In each of the above embodiments, the shift register 3, the counter circuits 4 and 41 have been described as being constituted by hardware, however, these shift registers 3, the counter circuits 4 and 41 are composed of one memory (RAM), A circuit having a similar function can be realized by firmware combining a control circuit (CPU) and a memory (ROM) for storing a program. Further, the threshold holding circuits 5 and 51 and the comparison determination circuits 6 and 61 can be incorporated in the firmware. These memories and CPUs can be easily and inexpensively configured using generally mass-produced hardware.

If this is achieved by firmware, the first
A plurality of the circuits illustrated in FIGS. 3 to 3 can be simultaneously configured in a small number of combinations of memory and program control circuits. This is extremely useful as a device provided at a node in a communication network that requires parallel policing of many VPIs.

〔The invention's effect〕

As described above, according to the present invention, even when monitoring is performed for a long time by setting m to an extremely large value under the condition to be monitored and the condition that up to n cells are allowed within the m cell time, The amount of hardware does not increase in proportion to the value, it can be easily realized with realistic small hardware, and the average is that transmission does not exceed X cells on average in the T cell time. It is also possible to realize a cell traffic monitoring device that can reasonably deal with contract conditions based on a rate.

[Brief description of the drawings]

FIG. 1 is a block diagram of a first embodiment of the present invention. FIG. 2 is a block diagram showing a modification of the first embodiment of the present invention. FIG. 3 is a block diagram of a device according to a second embodiment of the present invention. FIG. 4 is a block diagram of a conventional apparatus. FIG. 5 is a diagram for explaining an increase in the amount of hardware with respect to the value of m. Reference numeral 1 denotes a terminal to which a monitored signal is input; 2 denotes a cell detection circuit; 3
.., A shift register as a delay circuit, 4... A first counter circuit, 5... A first threshold value holding circuit, 6... A first comparison and judgment circuit, 7.
10, a terminal to which a cell clock signal is input; 11, an OR circuit; 14, a subtraction constant holding circuit; 41, a second counter circuit;
51 ... second threshold holding circuit; 61 ... second comparison / judgment circuit.

────────────────────────────────────────────────── ─── Continuation of the front page (56) References JP-A-1-183938 (JP, A) JP-A-1-183939 (JP, A) JP-A-4-25255 (JP, A) (58) Field (Int.Cl. ⁶ , DB name) H04L 12/28 H04L 12/56

Claims (2)

(57) [Claims] 1. A cell detection circuit (2) for detecting presence or absence of a valid cell in a signal to be monitored in synchronization with a monitored signal, and having a detection output of the cell detection circuit (2) as an input and outputting a delay output after m cell times. A delay circuit (3) to send out, and a first counter circuit (4) using the detection output of the cell detection circuit (2) as an addition input and the delay output as a subtraction input.
A first threshold value holding circuit (5) for holding a threshold value (n) over m cell times, a threshold value (n) held by the first threshold value holding circuit, and a total of the first counter circuit (4).
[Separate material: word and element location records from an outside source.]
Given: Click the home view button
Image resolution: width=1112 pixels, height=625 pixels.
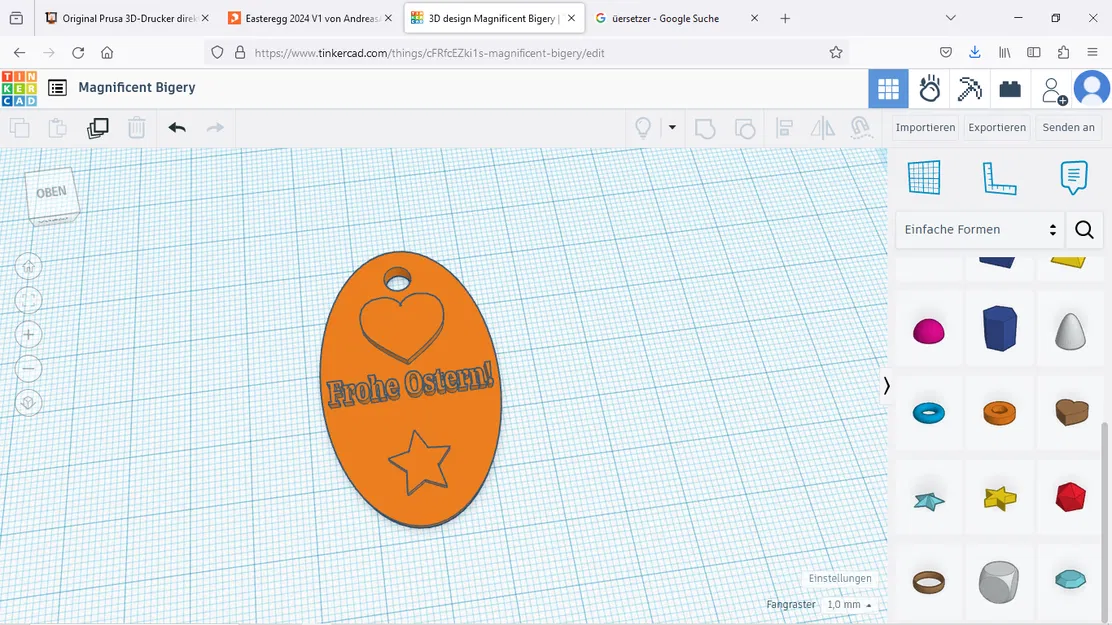Looking at the screenshot, I should pyautogui.click(x=28, y=266).
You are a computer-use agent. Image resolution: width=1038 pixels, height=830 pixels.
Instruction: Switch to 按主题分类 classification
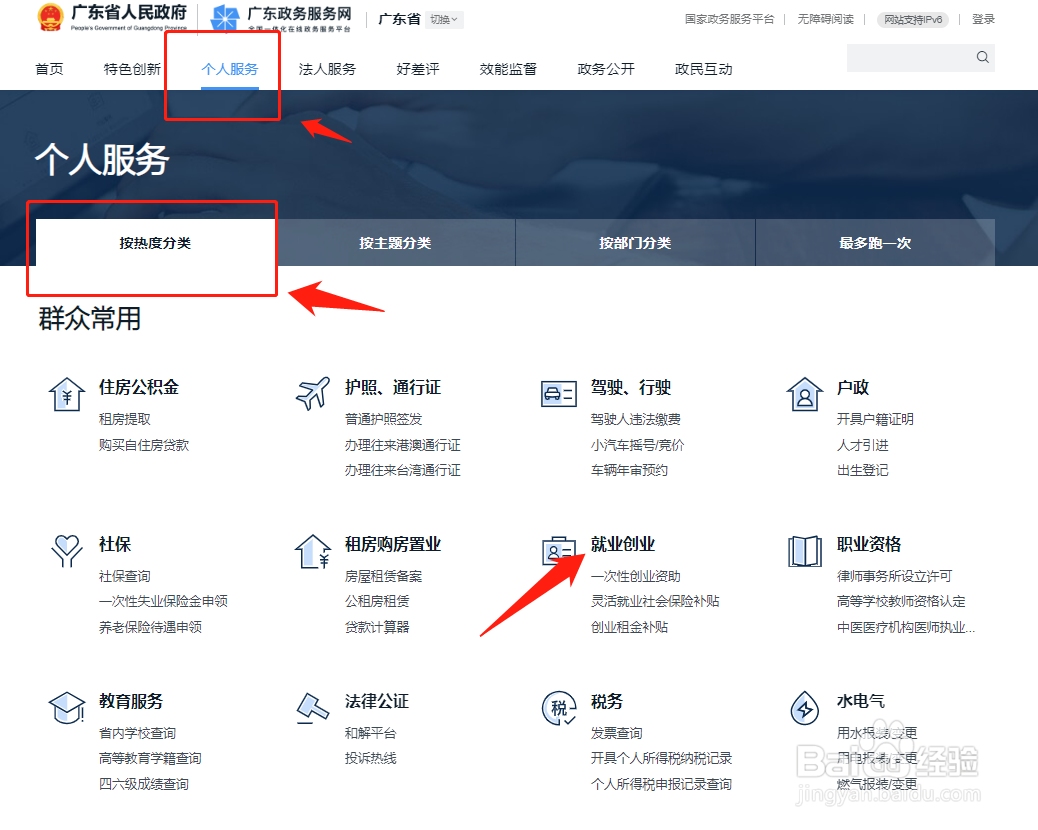pyautogui.click(x=392, y=242)
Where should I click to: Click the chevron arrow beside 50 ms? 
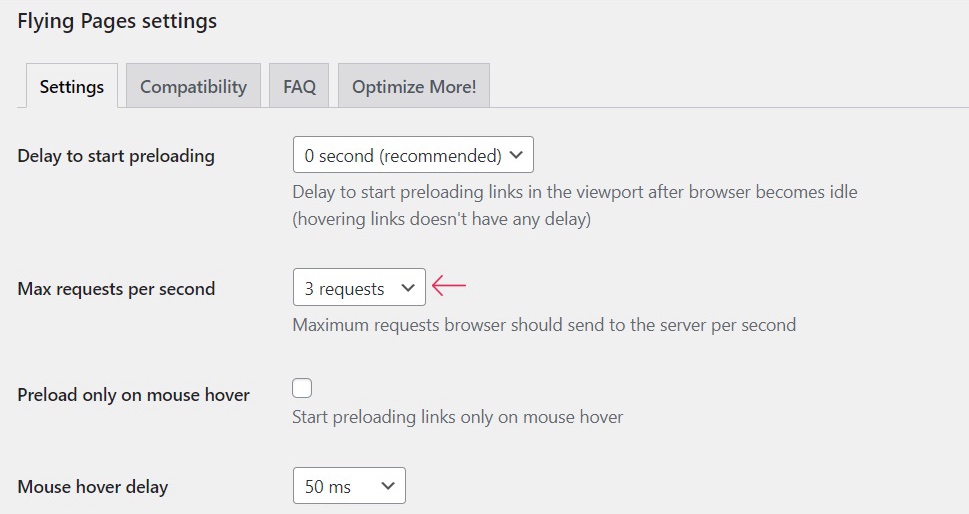pyautogui.click(x=388, y=486)
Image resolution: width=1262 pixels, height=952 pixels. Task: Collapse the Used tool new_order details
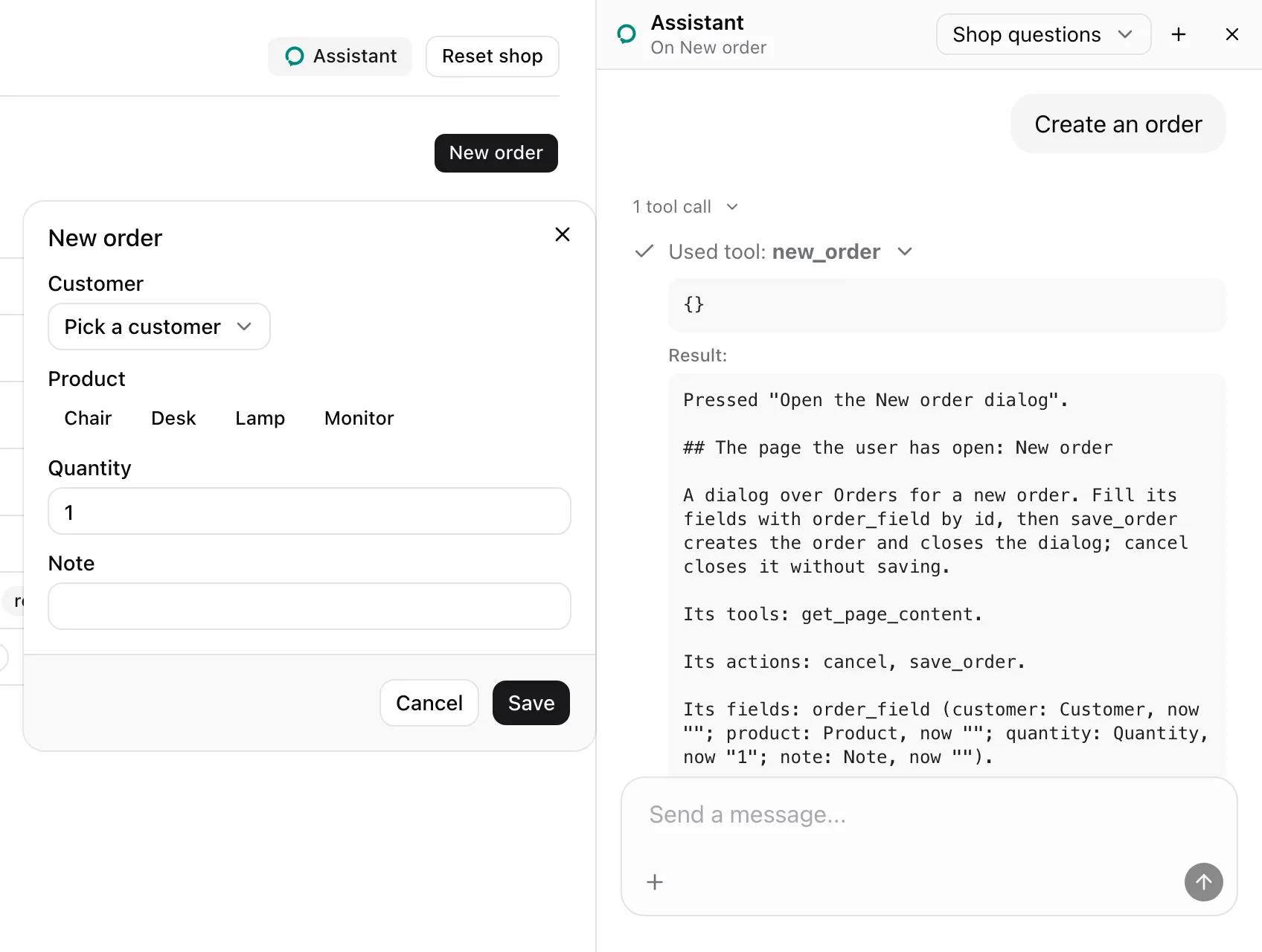(x=905, y=251)
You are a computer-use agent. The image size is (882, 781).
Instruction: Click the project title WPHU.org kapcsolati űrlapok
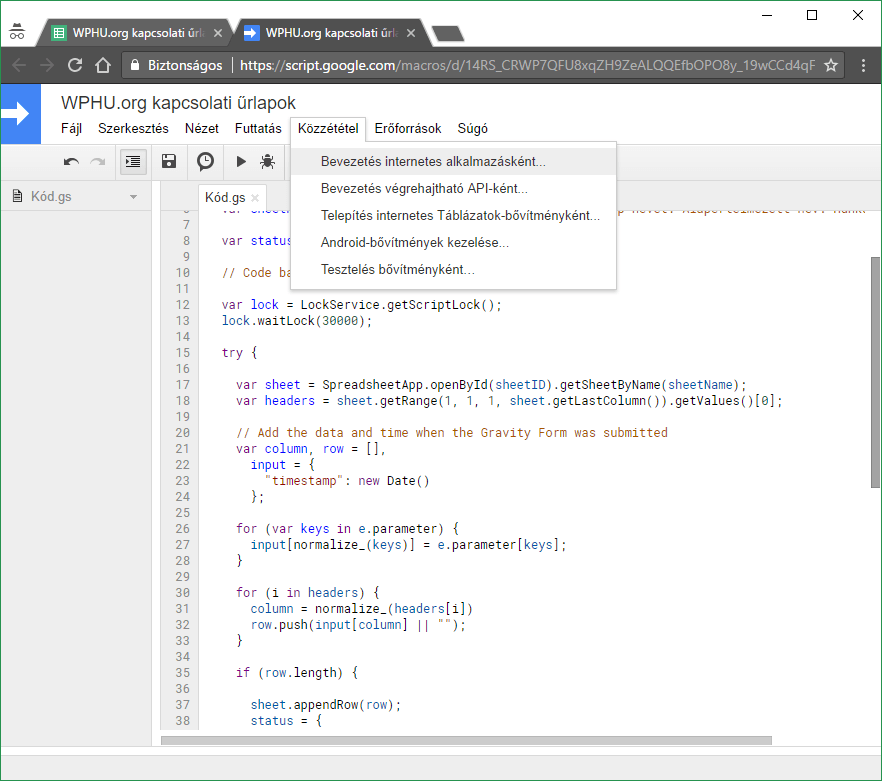[x=178, y=103]
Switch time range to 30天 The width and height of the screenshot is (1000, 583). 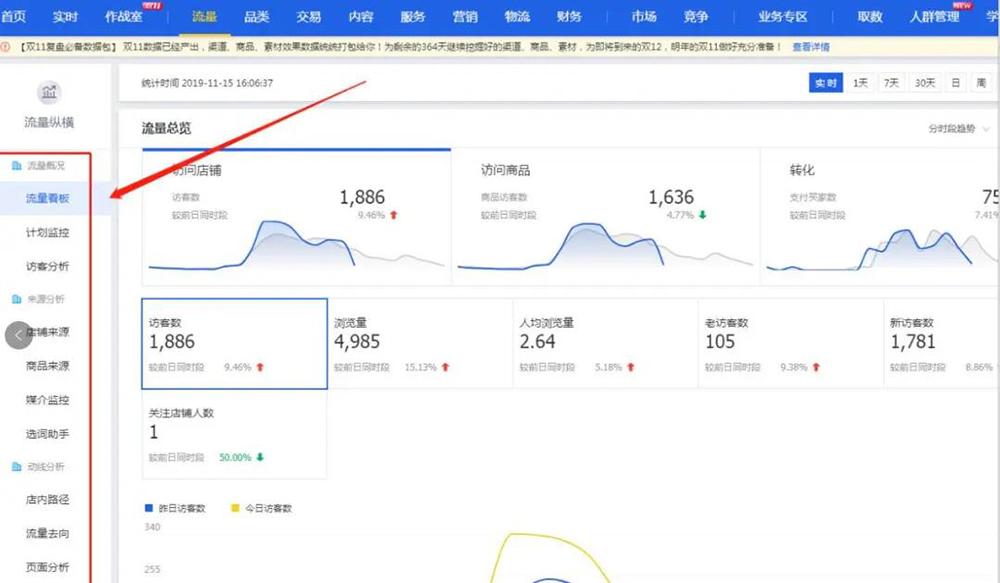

And a first comparison / determination circuit (6) for comparing the value with a numerical value and transmitting a first determination output, wherein the count value of the first counter circuit (4) is used as an addition input, and m A second counter circuit (41) in which the average cell detection rate per cell time (Xm / T) is periodically subtracted and the input is executed every m cell times, and over a T cell time (T> m) A second threshold value holding circuit (51) for holding a threshold value (N); comparing a threshold value (N) held by the second threshold value holding circuit with a count value of the second counter circuit (41); And a second comparison / determination circuit (61) for transmitting the second determination output. Cell traffic monitoring device. 2. The cell traffic monitoring device according to claim 1, further comprising an OR circuit for calculating a logical sum of the first judgment output and the second judgment output.